Saturday, January 11, 2014
SKIDDISH
For many months I have been trying to find homes for some stray dogs in our neighborhood. These dogs had homes when they were puppies. They've known what it's like to belong to families, to be abandoned, and they don't know how someone they've loved so much couldn't love them back.
I adopted a stray dog and wrote about how broken she was when she was abandoned. That dog became a minor character in my eBook, A NEW SEASON.
One of the female strays had puppies in the neighbor's shed. A home was found for the mother and her puppies. The father, a chow mix, had to be left behind, abandoned again.
Recently, I've come across a group that will adopt the chow that I've named Kato. The problem is, we need to confine him so he can be transported to his new foster. Now that's a problem. He has lived on his own for at least 2 winters. People have chased him out of their yards and treated him unkindly. It is difficult for Kato to trust humans.
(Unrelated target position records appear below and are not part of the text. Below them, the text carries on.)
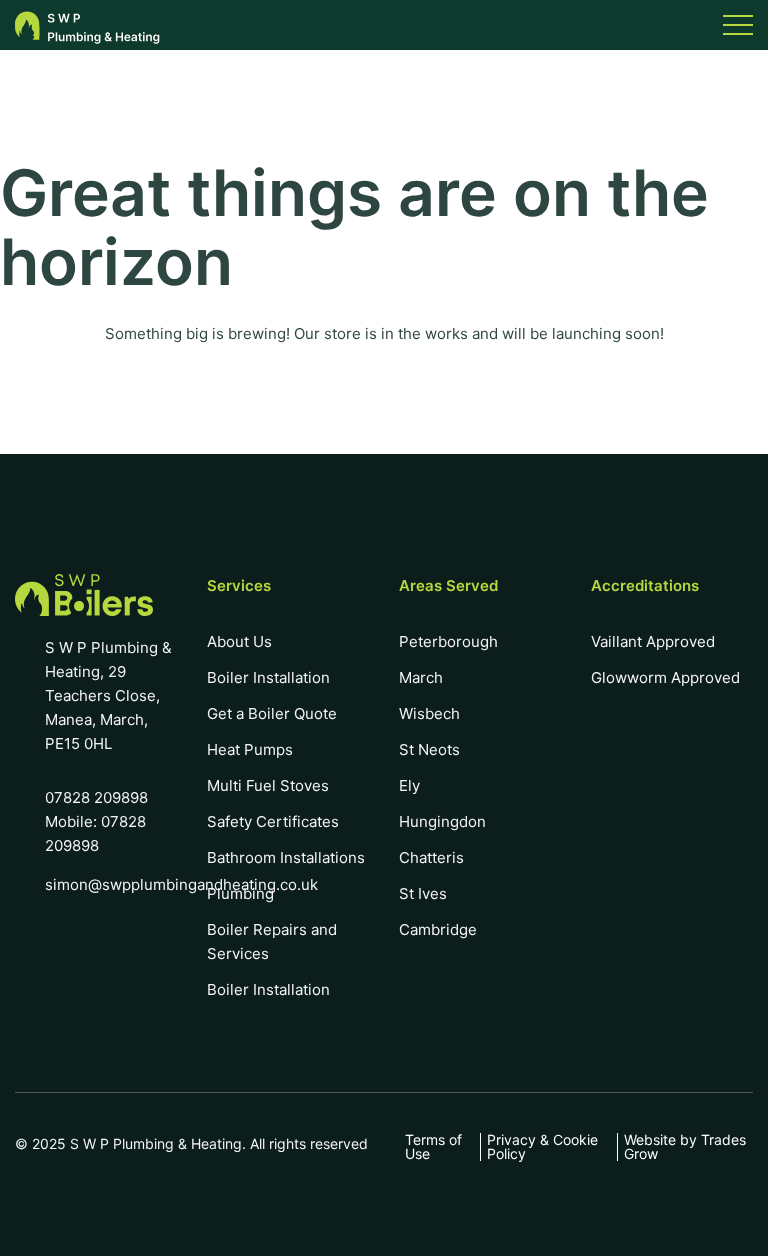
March (421, 677)
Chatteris (431, 857)
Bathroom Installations (286, 857)
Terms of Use (433, 1147)
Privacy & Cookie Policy (542, 1147)
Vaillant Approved (653, 641)
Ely (409, 785)
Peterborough (448, 641)
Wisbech (429, 713)
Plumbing (240, 893)
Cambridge (438, 929)
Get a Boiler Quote (272, 713)
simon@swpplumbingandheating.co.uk (181, 884)
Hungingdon (442, 821)
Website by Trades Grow (685, 1147)
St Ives (423, 893)
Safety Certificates (273, 821)
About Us (239, 641)
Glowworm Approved (665, 677)
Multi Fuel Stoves (268, 785)
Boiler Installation (268, 677)
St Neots (429, 749)
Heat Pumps (250, 749)
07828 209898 (96, 797)
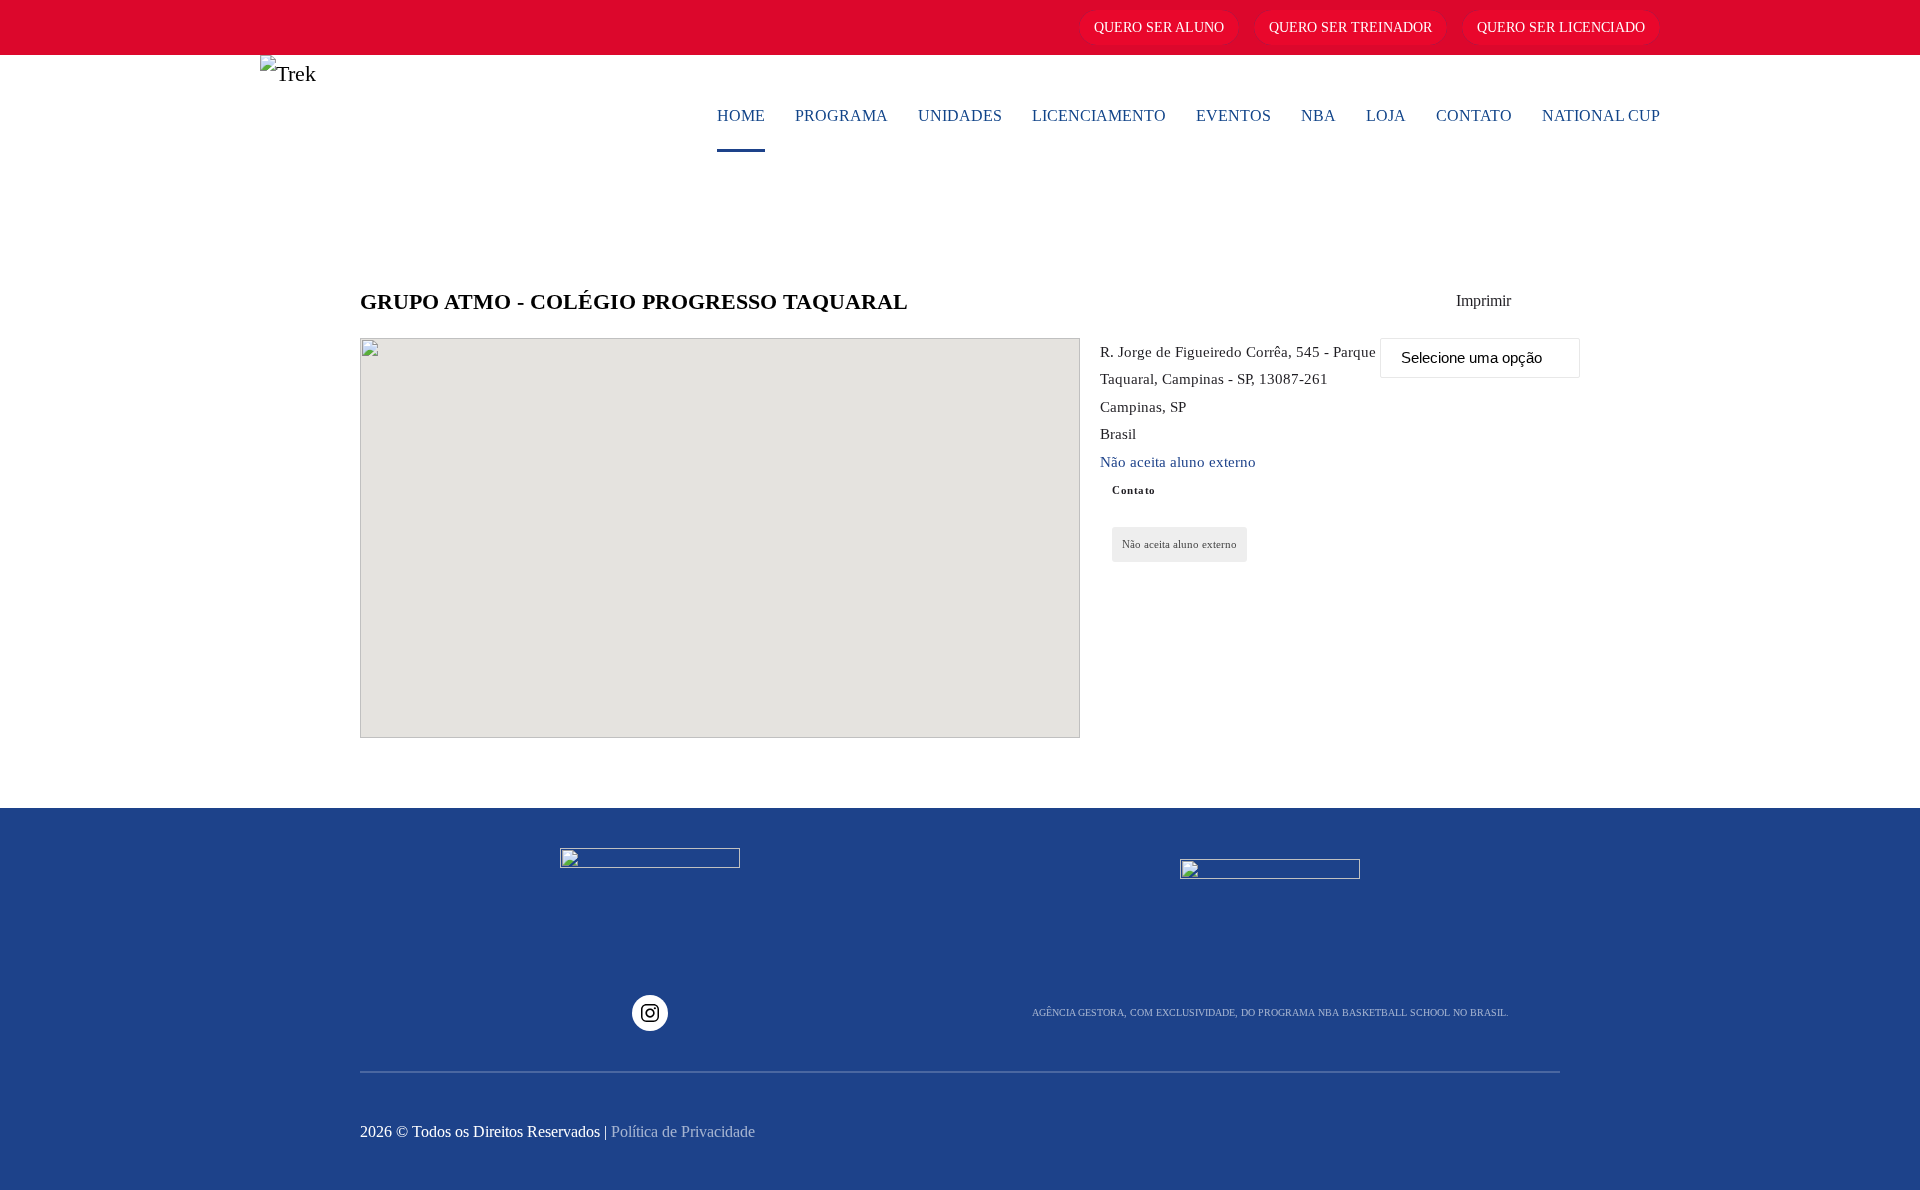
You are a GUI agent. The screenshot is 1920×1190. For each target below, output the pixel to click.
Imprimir (1483, 300)
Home (741, 115)
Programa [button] (841, 115)
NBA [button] (1318, 115)
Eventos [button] (1233, 115)
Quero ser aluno (1159, 27)
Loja (1386, 115)
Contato (1474, 115)
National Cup (1601, 115)
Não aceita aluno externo (1178, 462)
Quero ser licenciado (1561, 27)
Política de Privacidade (683, 1131)
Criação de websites (1515, 1131)
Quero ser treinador (1350, 27)
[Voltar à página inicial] (410, 116)
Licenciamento (1099, 115)
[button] (720, 526)
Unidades (960, 115)
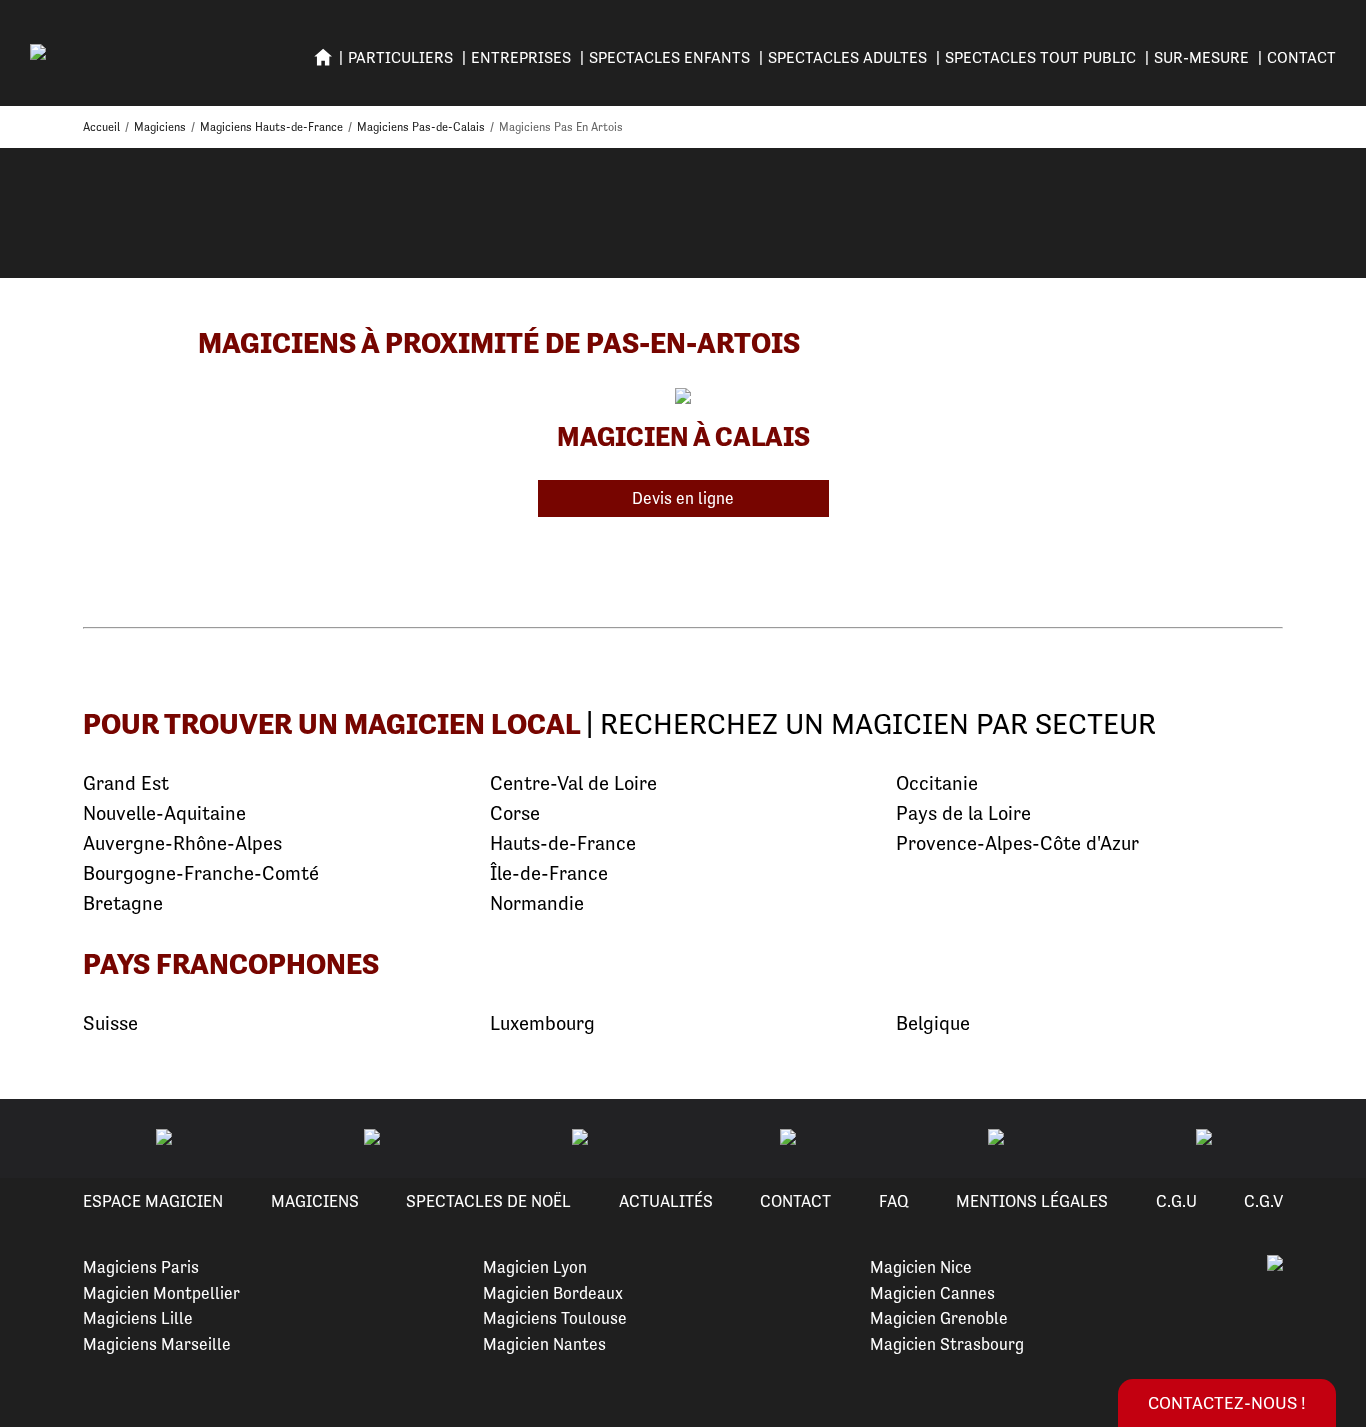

So I've begun to feed him, often leaving him trails of food to my house. He follows, but at a great distance. As the Arctic blast approached, I worried about Kato and whether he could stand the freezing temperatures. Would he find shelter, food, or water among the ice? Still, he refused to allow me to catch him and take him to a new home.
A few days ago he scooted into my garage, snatching a dish of food, and ran away with it. I thought of how he would face the night in the cold, when he could have had a warm rug and shelter from the wind. I also though about people I've known in my past who've chosen the hard path to trod even when better options were available to them.
Maybe that's why I love dogs so much. They seem so human.